> [Exercise details] All of the data that follows should be written out exactly.

─── Data shown

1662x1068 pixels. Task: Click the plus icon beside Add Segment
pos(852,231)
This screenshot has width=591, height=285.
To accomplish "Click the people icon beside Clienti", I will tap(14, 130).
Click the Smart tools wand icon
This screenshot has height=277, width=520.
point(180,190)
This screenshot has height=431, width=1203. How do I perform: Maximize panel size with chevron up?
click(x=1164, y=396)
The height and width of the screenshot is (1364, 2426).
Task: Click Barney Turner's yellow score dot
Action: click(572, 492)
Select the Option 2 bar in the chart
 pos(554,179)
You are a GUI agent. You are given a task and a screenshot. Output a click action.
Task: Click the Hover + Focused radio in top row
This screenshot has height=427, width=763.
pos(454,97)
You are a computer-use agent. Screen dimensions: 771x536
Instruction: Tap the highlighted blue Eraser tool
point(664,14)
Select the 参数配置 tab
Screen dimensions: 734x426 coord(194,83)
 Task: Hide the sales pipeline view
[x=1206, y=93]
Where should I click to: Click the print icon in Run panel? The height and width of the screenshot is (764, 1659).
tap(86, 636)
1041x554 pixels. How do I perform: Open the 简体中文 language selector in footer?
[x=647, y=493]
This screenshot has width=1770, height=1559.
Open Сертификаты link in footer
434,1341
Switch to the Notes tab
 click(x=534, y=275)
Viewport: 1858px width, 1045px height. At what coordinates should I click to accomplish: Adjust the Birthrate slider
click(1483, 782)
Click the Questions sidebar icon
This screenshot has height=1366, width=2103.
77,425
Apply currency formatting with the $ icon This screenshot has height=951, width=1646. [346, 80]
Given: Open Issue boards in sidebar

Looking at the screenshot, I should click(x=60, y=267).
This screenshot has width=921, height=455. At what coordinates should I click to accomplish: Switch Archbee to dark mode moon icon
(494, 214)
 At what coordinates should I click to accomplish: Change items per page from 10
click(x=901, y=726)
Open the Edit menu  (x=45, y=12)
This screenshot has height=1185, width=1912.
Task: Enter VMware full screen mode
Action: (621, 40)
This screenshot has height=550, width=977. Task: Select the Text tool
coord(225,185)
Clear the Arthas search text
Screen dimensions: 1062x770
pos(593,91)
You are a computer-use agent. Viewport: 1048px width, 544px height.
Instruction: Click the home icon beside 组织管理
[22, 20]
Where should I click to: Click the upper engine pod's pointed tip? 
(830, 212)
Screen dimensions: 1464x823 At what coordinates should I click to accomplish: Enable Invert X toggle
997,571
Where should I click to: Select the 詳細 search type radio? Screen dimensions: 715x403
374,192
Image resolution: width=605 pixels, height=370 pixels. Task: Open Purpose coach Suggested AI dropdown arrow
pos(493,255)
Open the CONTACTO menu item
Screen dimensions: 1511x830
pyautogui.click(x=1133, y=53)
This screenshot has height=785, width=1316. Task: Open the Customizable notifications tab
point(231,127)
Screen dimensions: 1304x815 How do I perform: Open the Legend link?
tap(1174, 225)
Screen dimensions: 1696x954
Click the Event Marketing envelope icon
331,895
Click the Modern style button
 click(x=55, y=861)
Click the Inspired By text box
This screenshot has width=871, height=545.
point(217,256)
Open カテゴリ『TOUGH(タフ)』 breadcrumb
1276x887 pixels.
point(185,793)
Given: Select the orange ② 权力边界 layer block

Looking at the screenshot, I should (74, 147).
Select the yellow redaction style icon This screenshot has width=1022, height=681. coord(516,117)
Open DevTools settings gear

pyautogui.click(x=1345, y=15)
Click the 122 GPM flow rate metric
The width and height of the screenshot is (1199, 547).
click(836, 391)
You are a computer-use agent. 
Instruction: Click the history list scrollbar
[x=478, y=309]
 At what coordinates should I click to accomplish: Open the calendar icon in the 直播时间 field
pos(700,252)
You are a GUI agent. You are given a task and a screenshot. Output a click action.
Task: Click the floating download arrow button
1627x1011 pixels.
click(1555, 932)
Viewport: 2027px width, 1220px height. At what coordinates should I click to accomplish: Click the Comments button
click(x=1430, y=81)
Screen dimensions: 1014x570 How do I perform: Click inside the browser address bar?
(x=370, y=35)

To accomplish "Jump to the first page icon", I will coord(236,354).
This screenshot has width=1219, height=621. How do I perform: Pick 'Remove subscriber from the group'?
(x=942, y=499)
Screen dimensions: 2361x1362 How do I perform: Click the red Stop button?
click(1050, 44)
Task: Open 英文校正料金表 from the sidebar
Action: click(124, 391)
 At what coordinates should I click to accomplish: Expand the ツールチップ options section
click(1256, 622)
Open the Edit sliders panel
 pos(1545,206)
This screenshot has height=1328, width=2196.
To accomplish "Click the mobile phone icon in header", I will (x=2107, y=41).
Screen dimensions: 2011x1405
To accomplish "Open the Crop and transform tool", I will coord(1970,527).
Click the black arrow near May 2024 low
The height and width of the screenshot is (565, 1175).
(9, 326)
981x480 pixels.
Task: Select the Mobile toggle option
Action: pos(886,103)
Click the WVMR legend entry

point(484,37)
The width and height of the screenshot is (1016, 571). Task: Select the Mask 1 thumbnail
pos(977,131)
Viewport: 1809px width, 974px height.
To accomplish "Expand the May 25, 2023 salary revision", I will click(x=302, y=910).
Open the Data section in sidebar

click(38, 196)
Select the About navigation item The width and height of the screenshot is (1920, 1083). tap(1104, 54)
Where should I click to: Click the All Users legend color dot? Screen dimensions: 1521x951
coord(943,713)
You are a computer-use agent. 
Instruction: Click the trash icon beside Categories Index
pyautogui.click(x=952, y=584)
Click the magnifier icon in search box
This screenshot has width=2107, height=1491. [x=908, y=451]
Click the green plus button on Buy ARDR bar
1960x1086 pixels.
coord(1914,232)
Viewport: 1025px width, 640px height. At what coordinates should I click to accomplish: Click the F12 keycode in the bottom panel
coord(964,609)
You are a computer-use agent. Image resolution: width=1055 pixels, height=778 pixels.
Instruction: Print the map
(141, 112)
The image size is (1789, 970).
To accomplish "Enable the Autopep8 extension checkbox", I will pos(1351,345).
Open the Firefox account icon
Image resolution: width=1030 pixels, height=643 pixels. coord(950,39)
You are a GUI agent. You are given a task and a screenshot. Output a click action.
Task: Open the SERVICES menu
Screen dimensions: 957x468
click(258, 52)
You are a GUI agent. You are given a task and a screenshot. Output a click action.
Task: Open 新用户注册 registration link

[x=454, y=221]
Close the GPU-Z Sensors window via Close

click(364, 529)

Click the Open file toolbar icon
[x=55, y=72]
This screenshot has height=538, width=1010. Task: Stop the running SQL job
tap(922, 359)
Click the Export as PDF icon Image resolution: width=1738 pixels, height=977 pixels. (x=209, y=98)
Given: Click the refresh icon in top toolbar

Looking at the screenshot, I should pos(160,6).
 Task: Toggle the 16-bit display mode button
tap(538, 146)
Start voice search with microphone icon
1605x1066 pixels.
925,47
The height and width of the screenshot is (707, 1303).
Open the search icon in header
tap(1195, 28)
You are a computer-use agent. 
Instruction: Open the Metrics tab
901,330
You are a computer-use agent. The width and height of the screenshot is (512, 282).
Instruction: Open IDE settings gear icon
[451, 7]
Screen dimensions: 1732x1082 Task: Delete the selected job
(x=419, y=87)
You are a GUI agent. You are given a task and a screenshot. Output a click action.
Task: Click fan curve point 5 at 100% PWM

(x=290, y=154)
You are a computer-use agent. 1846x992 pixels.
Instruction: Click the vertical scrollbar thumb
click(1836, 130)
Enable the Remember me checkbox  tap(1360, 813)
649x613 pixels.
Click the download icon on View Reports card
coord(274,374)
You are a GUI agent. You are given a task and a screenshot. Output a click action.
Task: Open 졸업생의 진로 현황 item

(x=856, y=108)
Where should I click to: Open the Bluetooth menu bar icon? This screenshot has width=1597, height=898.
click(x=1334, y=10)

──────

> [Answer box]
1662x1068 pixels. Task: Click the plus icon beside Add Segment
pos(852,231)
This screenshot has width=591, height=285.
To accomplish "Click the people icon beside Clienti", I will tap(14, 130).
Click the Smart tools wand icon
This screenshot has height=277, width=520.
point(180,190)
This screenshot has height=431, width=1203. How do I perform: Maximize panel size with chevron up?
click(x=1164, y=396)
The height and width of the screenshot is (1364, 2426).
Task: Click Barney Turner's yellow score dot
Action: click(572, 492)
Select the Option 2 bar in the chart
 pos(554,179)
You are a GUI agent. You are given a task and a screenshot. Output a click action.
Task: Click the Hover + Focused radio in top row
This screenshot has height=427, width=763.
pos(454,97)
You are a computer-use agent. Screen dimensions: 771x536
Instruction: Tap the highlighted blue Eraser tool
point(664,14)
Select the 参数配置 tab
Screen dimensions: 734x426 coord(194,83)
 Task: Hide the sales pipeline view
[x=1206, y=93]
Where should I click to: Click the print icon in Run panel? The height and width of the screenshot is (764, 1659).
tap(86, 636)
1041x554 pixels. How do I perform: Open the 简体中文 language selector in footer?
[x=647, y=493]
This screenshot has width=1770, height=1559.
Open Сертификаты link in footer
434,1341
Switch to the Notes tab
 click(x=534, y=275)
Viewport: 1858px width, 1045px height. At what coordinates should I click to accomplish: Adjust the Birthrate slider
click(1483, 782)
Click the Questions sidebar icon
This screenshot has height=1366, width=2103.
77,425
Apply currency formatting with the $ icon This screenshot has height=951, width=1646. [346, 80]
Given: Open Issue boards in sidebar

Looking at the screenshot, I should click(x=60, y=267).
This screenshot has width=921, height=455. At what coordinates should I click to accomplish: Switch Archbee to dark mode moon icon
(494, 214)
 At what coordinates should I click to accomplish: Change items per page from 10
click(x=901, y=726)
Open the Edit menu  (x=45, y=12)
This screenshot has height=1185, width=1912.
Task: Enter VMware full screen mode
Action: (621, 40)
This screenshot has height=550, width=977. Task: Select the Text tool
coord(225,185)
Clear the Arthas search text
Screen dimensions: 1062x770
pos(593,91)
You are a computer-use agent. Viewport: 1048px width, 544px height.
Instruction: Click the home icon beside 组织管理
[22, 20]
Where should I click to: Click the upper engine pod's pointed tip? 
(830, 212)
Screen dimensions: 1464x823 At what coordinates should I click to accomplish: Enable Invert X toggle
997,571
Where should I click to: Select the 詳細 search type radio? Screen dimensions: 715x403
374,192
Image resolution: width=605 pixels, height=370 pixels. Task: Open Purpose coach Suggested AI dropdown arrow
pos(493,255)
Open the CONTACTO menu item
Screen dimensions: 1511x830
pyautogui.click(x=1133, y=53)
This screenshot has height=785, width=1316. Task: Open the Customizable notifications tab
point(231,127)
Screen dimensions: 1304x815 How do I perform: Open the Legend link?
tap(1174, 225)
Screen dimensions: 1696x954
Click the Event Marketing envelope icon
331,895
Click the Modern style button
 click(x=55, y=861)
Click the Inspired By text box
This screenshot has width=871, height=545.
point(217,256)
Open カテゴリ『TOUGH(タフ)』 breadcrumb
1276x887 pixels.
point(185,793)
Given: Select the orange ② 权力边界 layer block

Looking at the screenshot, I should (74, 147).
Select the yellow redaction style icon This screenshot has width=1022, height=681. coord(516,117)
Open DevTools settings gear

pyautogui.click(x=1345, y=15)
Click the 122 GPM flow rate metric
The width and height of the screenshot is (1199, 547).
click(836, 391)
You are a computer-use agent. 
Instruction: Click the history list scrollbar
[x=478, y=309]
 At what coordinates should I click to accomplish: Open the calendar icon in the 直播时间 field
pos(700,252)
You are a GUI agent. You are given a task and a screenshot. Output a click action.
Task: Click the floating download arrow button
1627x1011 pixels.
click(1555, 932)
Viewport: 2027px width, 1220px height. At what coordinates should I click to accomplish: Click the Comments button
click(x=1430, y=81)
Screen dimensions: 1014x570 How do I perform: Click inside the browser address bar?
(x=370, y=35)

To accomplish "Jump to the first page icon", I will coord(236,354).
This screenshot has width=1219, height=621. How do I perform: Pick 'Remove subscriber from the group'?
(x=942, y=499)
Screen dimensions: 2361x1362 How do I perform: Click the red Stop button?
click(1050, 44)
Task: Open 英文校正料金表 from the sidebar
Action: click(124, 391)
 At what coordinates should I click to accomplish: Expand the ツールチップ options section
click(1256, 622)
Open the Edit sliders panel
 pos(1545,206)
This screenshot has height=1328, width=2196.
To accomplish "Click the mobile phone icon in header", I will (x=2107, y=41).
Screen dimensions: 2011x1405
To accomplish "Open the Crop and transform tool", I will coord(1970,527).
Click the black arrow near May 2024 low
The height and width of the screenshot is (565, 1175).
(9, 326)
981x480 pixels.
Task: Select the Mobile toggle option
Action: pos(886,103)
Click the WVMR legend entry

point(484,37)
The width and height of the screenshot is (1016, 571). Task: Select the Mask 1 thumbnail
pos(977,131)
Viewport: 1809px width, 974px height.
To accomplish "Expand the May 25, 2023 salary revision", I will click(x=302, y=910).
Open the Data section in sidebar

click(38, 196)
Select the About navigation item The width and height of the screenshot is (1920, 1083). tap(1104, 54)
Where should I click to: Click the All Users legend color dot? Screen dimensions: 1521x951
coord(943,713)
You are a computer-use agent. 
Instruction: Click the trash icon beside Categories Index
pyautogui.click(x=952, y=584)
Click the magnifier icon in search box
This screenshot has width=2107, height=1491. [x=908, y=451]
Click the green plus button on Buy ARDR bar
1960x1086 pixels.
coord(1914,232)
Viewport: 1025px width, 640px height. At what coordinates should I click to accomplish: Click the F12 keycode in the bottom panel
coord(964,609)
You are a computer-use agent. Image resolution: width=1055 pixels, height=778 pixels.
Instruction: Print the map
(141, 112)
The image size is (1789, 970).
To accomplish "Enable the Autopep8 extension checkbox", I will pos(1351,345).
Open the Firefox account icon
Image resolution: width=1030 pixels, height=643 pixels. coord(950,39)
You are a GUI agent. You are given a task and a screenshot. Output a click action.
Task: Open the SERVICES menu
Screen dimensions: 957x468
click(258, 52)
You are a GUI agent. You are given a task and a screenshot. Output a click action.
Task: Open 新用户注册 registration link

[x=454, y=221]
Close the GPU-Z Sensors window via Close

click(364, 529)

Click the Open file toolbar icon
[x=55, y=72]
This screenshot has height=538, width=1010. Task: Stop the running SQL job
tap(922, 359)
Click the Export as PDF icon Image resolution: width=1738 pixels, height=977 pixels. (x=209, y=98)
Given: Click the refresh icon in top toolbar

Looking at the screenshot, I should pos(160,6).
 Task: Toggle the 16-bit display mode button
tap(538, 146)
Start voice search with microphone icon
1605x1066 pixels.
925,47
The height and width of the screenshot is (707, 1303).
Open the search icon in header
tap(1195, 28)
You are a computer-use agent. 
Instruction: Open the Metrics tab
901,330
You are a computer-use agent. The width and height of the screenshot is (512, 282).
Instruction: Open IDE settings gear icon
[451, 7]
Screen dimensions: 1732x1082 Task: Delete the selected job
(x=419, y=87)
You are a GUI agent. You are given a task and a screenshot. Output a click action.
Task: Click fan curve point 5 at 100% PWM

(x=290, y=154)
You are a computer-use agent. 1846x992 pixels.
Instruction: Click the vertical scrollbar thumb
click(1836, 130)
Enable the Remember me checkbox  tap(1360, 813)
649x613 pixels.
Click the download icon on View Reports card
coord(274,374)
You are a GUI agent. You are given a task and a screenshot. Output a click action.
Task: Open 졸업생의 진로 현황 item

(x=856, y=108)
Where should I click to: Open the Bluetooth menu bar icon? This screenshot has width=1597, height=898.
click(x=1334, y=10)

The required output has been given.